▶ **EXERCISE A**
Decide whether each statement agrees with the aldose reductase abstract, answering yes or no and quoting the words of the abstract that settle it: (i) After 12 weeks of the 42% high-fat diet, AR-null mice gained more weight than WT mice. (ii) The high-fat diet increased ERK phosphorylation in aortas of AR-null mice. (iii) Deleting AR changed the inflammatory markers in liver.
▶ **EXERCISE B**
In the aldose reductase abstract, what insulin concentration and exposure time were used to stimulate Akt and eNOS phosphorylation in isolated aortas?
▶ **EXERCISE C**
Translate this sentence from the aldose reductase abstract into Spanish: "Obesity is a major risk factor for the development of type 2 diabetes and cardiovascular disease."

━━ QUOTED PASSAGE

Abstract 17817: Impact of Aldose Reductase on Endothelial Function and Vascular Insulin Resistance in Diet-Induced Obesity
Obesity is a major risk factor for the development of type 2 diabetes and cardiovascular disease. It is associated with the induction of low grade inflammation that leads to insulin resistance and hyperglycemia. Under hyperglycemic conditions, excessive glucose, not utilized by glycolysis, is metabolized by the polyol pathway; however, the role of this pathway in diet-induced obesity has not been studied. To assess the contribution of this pathway of glucose metabolism, we studied high-fat induced obesity in male C57BL/6 mice and mice deficient in aldose reductase (AR), which catalyzes the first step of the polyol pathway. WT and AR-null mice were fed for 4 or 12 weeks with control diet (CD, 10–12 % kcal fat) or high-fat diet (HFD, 60% or 42% kcal fat, respectively). After 12 weeks of HFD (42%), AR-null mice gained significantly more weight (+14.9±0.9 g vs. +20.8±1.1 g; p<0.05) and displayed greater hypercholesterolemia (+133±213 mg/dl vs. +194±17 mg/dl; p<0.05) and hyperinsulinemia (+0.40±0.11 vs. +0.57±0.07 ng/ml; p<0.05) compared with WT mice. HFD feeding for 4 or 12 weeks significant decreased acetylcholine-induced relaxation of aorta ex vivo in AR-null mice by 23% (p<0.05, n=12) or 18%, (P<0.05, n=8), respectively, but not in WT mice. Insulin (100 nM, 15 min) stimulated the phosphorylation of Akt and eNOS by approximately 2-fold in aortas isolated from CD fed WT mice but not in AR-null mice. After 4 weeks on HFD aortas isolated from WT mice displayed decreased insulin sensitivity, as assessed by Akt and eNOS phosphorylation. HFD increased ERK phosphorylation in aortas of WT mice, but not of AR-null mice. In comparison with WT mice, HFD resulted in a significant increase in phosphorylation of IκBα (≈ 2-fold), abundance of IKKε (≈ 1.5-fold) and COX-2 (≈ 3-fold) in the hearts of AR-null mice. Deletion of AR did not affect these inflammatory markers in liver, adipose or skeletal muscle. Collectively, these data suggest that metabolism of excessive glucose via the polyol pathway prevents insulin resistance and endothelial dysfunction during diet-induced obesity.
- © 2010 by American Heart Association, Inc.

━━━━
━━ DATA EXTRACT

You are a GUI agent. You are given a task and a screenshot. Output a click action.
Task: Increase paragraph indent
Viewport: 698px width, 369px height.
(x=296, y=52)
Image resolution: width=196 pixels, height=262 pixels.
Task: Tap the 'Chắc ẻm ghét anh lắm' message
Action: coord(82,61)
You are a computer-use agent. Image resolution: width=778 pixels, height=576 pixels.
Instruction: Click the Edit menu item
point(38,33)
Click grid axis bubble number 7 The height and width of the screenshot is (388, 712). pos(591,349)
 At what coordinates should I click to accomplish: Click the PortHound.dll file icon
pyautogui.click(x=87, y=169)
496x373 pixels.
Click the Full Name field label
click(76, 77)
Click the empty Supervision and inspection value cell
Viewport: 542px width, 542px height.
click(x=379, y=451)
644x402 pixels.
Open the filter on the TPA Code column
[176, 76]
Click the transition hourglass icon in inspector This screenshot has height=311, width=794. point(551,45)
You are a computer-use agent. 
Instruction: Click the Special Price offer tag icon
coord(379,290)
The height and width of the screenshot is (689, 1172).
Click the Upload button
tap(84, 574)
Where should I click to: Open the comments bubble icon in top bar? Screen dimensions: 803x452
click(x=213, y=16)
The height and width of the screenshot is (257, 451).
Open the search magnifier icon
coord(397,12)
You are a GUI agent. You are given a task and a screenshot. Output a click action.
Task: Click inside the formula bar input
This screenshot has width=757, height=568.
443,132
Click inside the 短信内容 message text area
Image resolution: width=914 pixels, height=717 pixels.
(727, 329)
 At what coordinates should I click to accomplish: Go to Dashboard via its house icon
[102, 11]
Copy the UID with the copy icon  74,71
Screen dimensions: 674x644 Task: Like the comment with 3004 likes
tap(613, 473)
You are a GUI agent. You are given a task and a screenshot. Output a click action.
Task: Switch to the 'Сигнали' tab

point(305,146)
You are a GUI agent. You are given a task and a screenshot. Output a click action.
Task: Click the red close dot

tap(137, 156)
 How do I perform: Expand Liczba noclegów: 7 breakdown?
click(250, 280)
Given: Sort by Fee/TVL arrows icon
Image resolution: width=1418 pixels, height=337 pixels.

━━━━

▶ **YOUR RESPONSE A**
(i) Yes: "After 12 weeks of HFD (42%), AR-null mice gained significantly more weight"
(ii) No: "HFD increased ERK phosphorylation in aortas of WT mice, but not of AR-null mice."
(iii) No: "Deletion of AR did not affect these inflammatory markers in liver, adipose or skeletal muscle."

▶ **YOUR RESPONSE B**
100 nM insulin for 15 minutes.

▶ **YOUR RESPONSE C**
La obesidad es un factor de riesgo importante para el desarrollo de la diabetes tipo 2 y de las enfermedades cardiovasculares.